Note that the program module 1093 and the program data 1094 are not limited to a case of being stored in the hard disk drive 1090, and may be stored in a detachable storage medium for example, and be read out by the CPU 1020 via the disc drive 1100 or the like. Alternatively, the program module 1093 and the program data 1094 may be stored in another computer connected via a network (LAN (Local Area Network), WAN (Wide Area Network), or the like). The program module 1093 and the program data 1094 may then be read out from the other computer by the CPU 1020 via the network interface 1070.

REFERENCE SIGNS LIST

10 Detection device
11 Input/output unit
12 Storage unit
13 Control unit
121 Model information
131 Preprocessing unit
132 Generation unit
133 Detection unit

Claims

1. A detection device, comprising:

preprocessing circuitry that processes data for training and detection object data;

generation circuitry that generates a model by deep learning, on the basis of data for training that is processed by the preprocessing circuitry; and

detection circuitry that calculates a degree of anomaly on the basis of output data obtained by inputting the detection object data that is processed by the preprocessing circuitry into the model, and detecting an anomaly in the detection object data on the basis of the degree of anomaly.

2. The detection device according to claim 1,

wherein the preprocessing circuitry identifies, out of the data for training that is time-series data of feature values, a feature value of which a magnitude in degree of change as to time is no larger than a predetermined value, and

wherein the detection circuitry detects an anomaly on the basis of at least one of a feature value identified by the preprocessing circuitry and a feature value other than a feature value identified by the preprocessing circuitry, out of feature values of the detection object data.

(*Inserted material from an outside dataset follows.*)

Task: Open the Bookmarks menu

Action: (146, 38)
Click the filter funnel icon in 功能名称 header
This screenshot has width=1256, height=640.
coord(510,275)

3. The detection device according to claim 1, wherein the preprocessing circuitry converts part or all of the data for training and the detection object data into difference or ratio among predetermined clock times of the data.

4. The detection device according to claim 1, wherein the generation circuitry uses an autoencoder or a recurrent neural network for deep learning.

5. The detection device according to claim 4, wherein the generation circuitry performs learning of the data for training, a plurality of times, and wherein the detection circuitry detects an anomaly using a model selected from models generated by the generation circuitry in accordance with a strength of a mutual relation.

6. The detection device according to claim 4,

wherein the preprocessing circuitry divides the data for training that is time-series data by a sliding window for each predetermined period, and

wherein the generation circuitry generates a model on the basis of each of data for each sliding window, divided by the preprocessing circuitry.

7. The detection device according to claim 4, wherein the preprocessing circuitry excludes, from the data for training, data of which a degree of anomaly calculated using at least one model included in at least one model group of a model group generated for each of a plurality of different normalization techniques of the data for training, and a model group in which different model parameters are set for each, is higher than a predetermined value.

8. A non-transitory computer readable medium including computer instructions for causing a computer to function as the detection device according to claim 1.